The Swanson Method
In Chicago, Ahern is turning around WBBM with a new antenna, high-profile hires, and lots of parades
By Louis Chunovic -- Broadcasting & Cable, 2/29/2004 7:00:00 PM
The No. 3 market may be the No. 1 test of the Swanson Method. Relying on big-name talent, big-time community outreach, and market-savvy executives, General Manager Joe Ahern is following Dennis Swanson's lead in reviving WBBM Chicago.
Ahern was station manager when then-GM Swanson revitalized ABC's WLS Chicago in the 1980s. Not surprisingly, Ahern, who succeeded Swanson and then headed market leader KGO San Francisco, was near the top of the list of executives Swanson recruited to Viacom. When Swanson ran WLS, he raided other stations and hired some of the city's best-known talent. Ahern is now trying to do the same.
A turnaround begins with closing the ratings gap. In Chicago, Ahern has placed his ratings bet on popular anchor Diann Burns, recently lured from WLS after her contract expired. In the first two weeks of the February sweeps, the bet paid off by substantially narrowing the gap in households with first-place WLS. Sweeps to date, WBBM was tracking in third place in late news vs. fifth place last year, according to the station's ratings data.

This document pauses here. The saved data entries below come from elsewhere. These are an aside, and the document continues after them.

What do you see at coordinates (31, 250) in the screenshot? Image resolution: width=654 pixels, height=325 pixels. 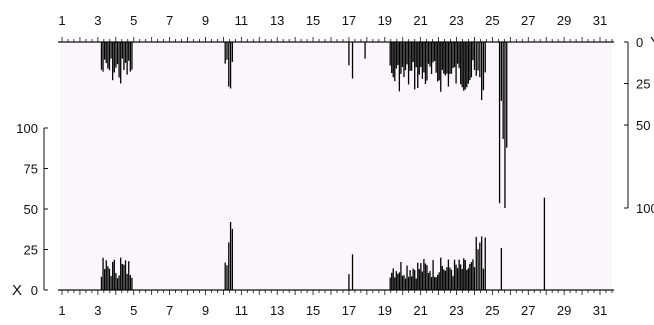 I see `bottom-y-tick-label: 25` at bounding box center [31, 250].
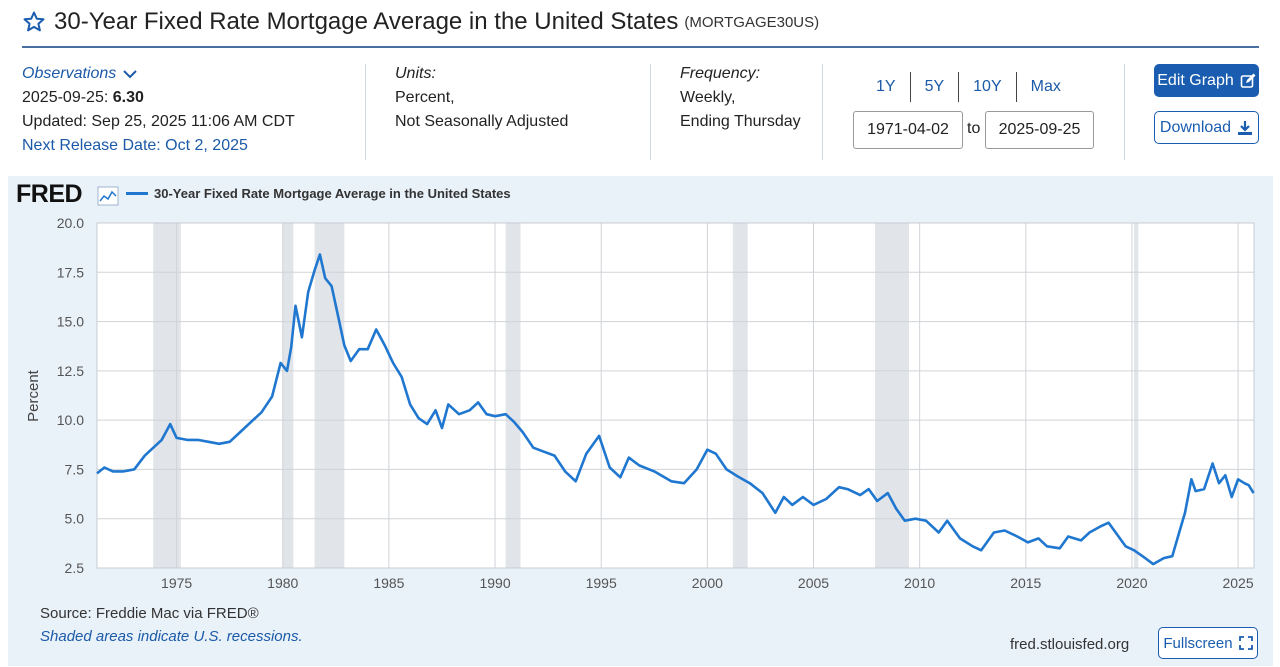 This screenshot has height=667, width=1280. I want to click on x-tick-label: 1975, so click(176, 583).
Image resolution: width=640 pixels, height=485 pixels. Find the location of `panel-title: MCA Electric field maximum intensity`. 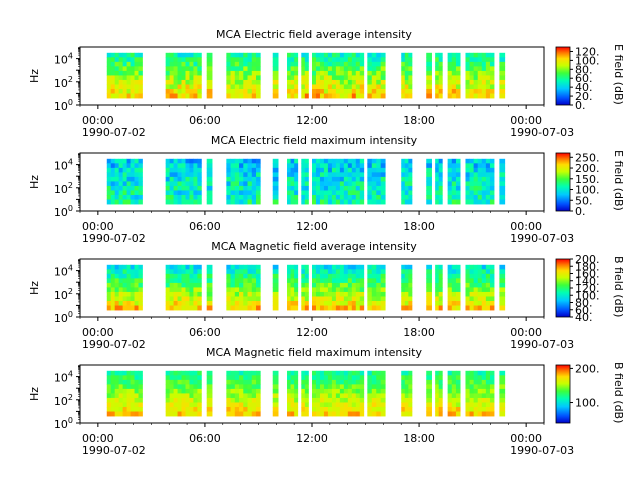

panel-title: MCA Electric field maximum intensity is located at coordinates (314, 140).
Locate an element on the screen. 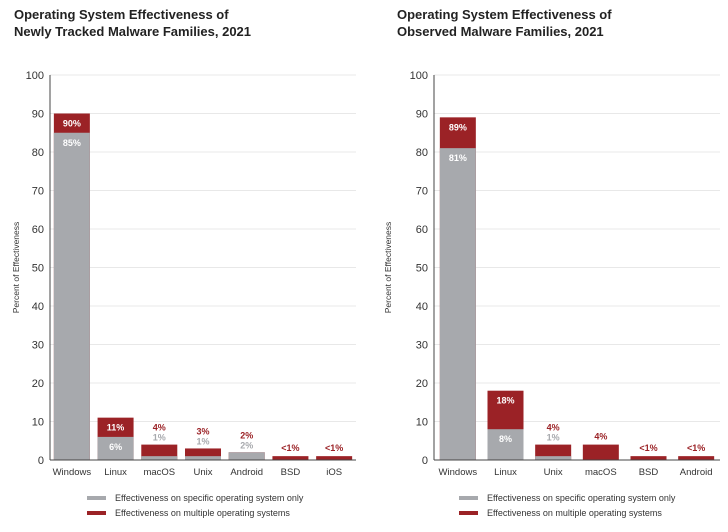 The width and height of the screenshot is (728, 532). chart-title-line-2: Newly Tracked Malware Families, 2021 is located at coordinates (133, 32).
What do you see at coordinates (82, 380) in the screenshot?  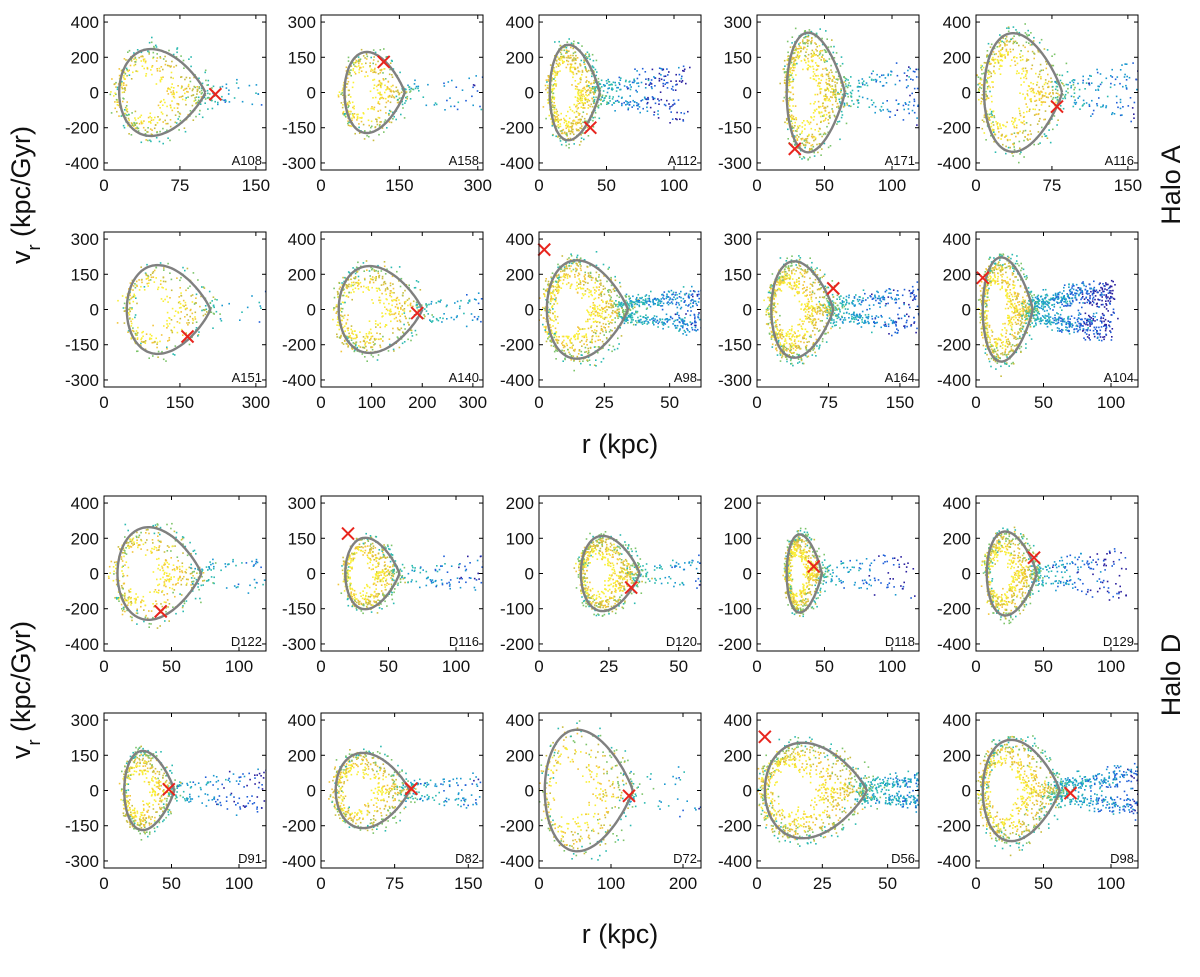 I see `y-tick-label: -300` at bounding box center [82, 380].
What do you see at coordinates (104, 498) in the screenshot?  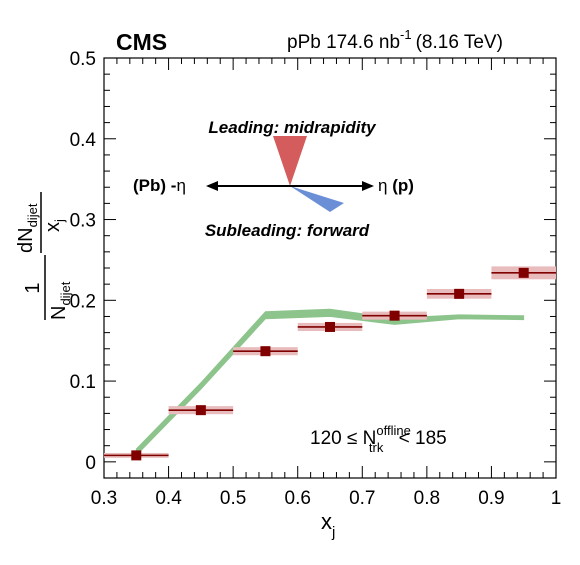 I see `x-tick-label: 0.3` at bounding box center [104, 498].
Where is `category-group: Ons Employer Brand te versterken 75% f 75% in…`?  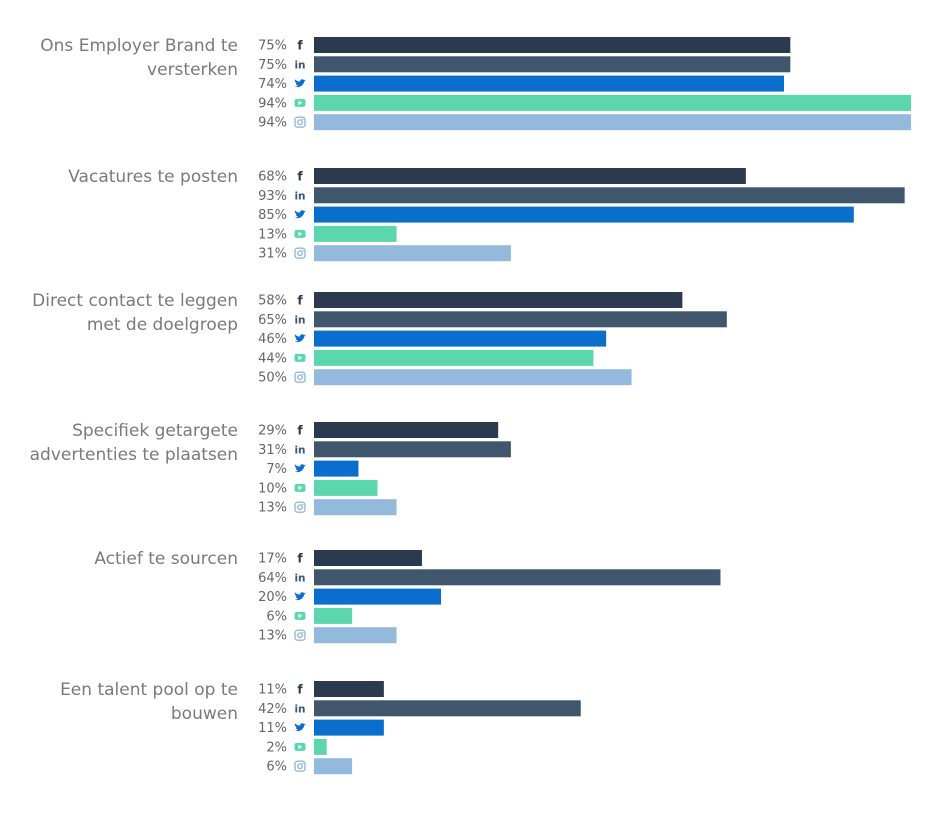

Community outreach at WBBM partly means media sponsorship for such events as the local Columbus Day and St. Patrick's Day parades, as well as the Chicago Marathon, the Tall Ships festival, and a 125-mile bike race featuring Lance Armstrong. When Swanson was general manager at WNBC New York, it seemed the station was a major sponsor of just about every major parade.
In 2002, the most recent year for which estimates are available, WBBM took in just $94 million in revenues, according to BIA Financial Network. By comparison, market leader WLS had $172 million, NBC's WMAQ $168.1 million, Tribune's WB affiliate WGN $135 million, and Fox's WFLD $126.4 million. WBBM was not only fifth in revenues but fifth in most ratings categories as well, Ahern said.
Some of WBBM's reclamation work was technical. When Ahern arrived, he and the station's engineers concluded that "26% of the people couldn't get a clear signal." (The CBS station in Philadelphia had a similar problem.) So one of his first priorities was a new antenna and transmitter. It was a multimillion-dollar fix.
With that expensive salvage job completed, Ahern is in the more difficult phase of the Swanson Method: taking an also-ran to the top and dominating for years, as Swanson did at WLS.
It would be a test result that shows up brightly on Viacom's bottom line.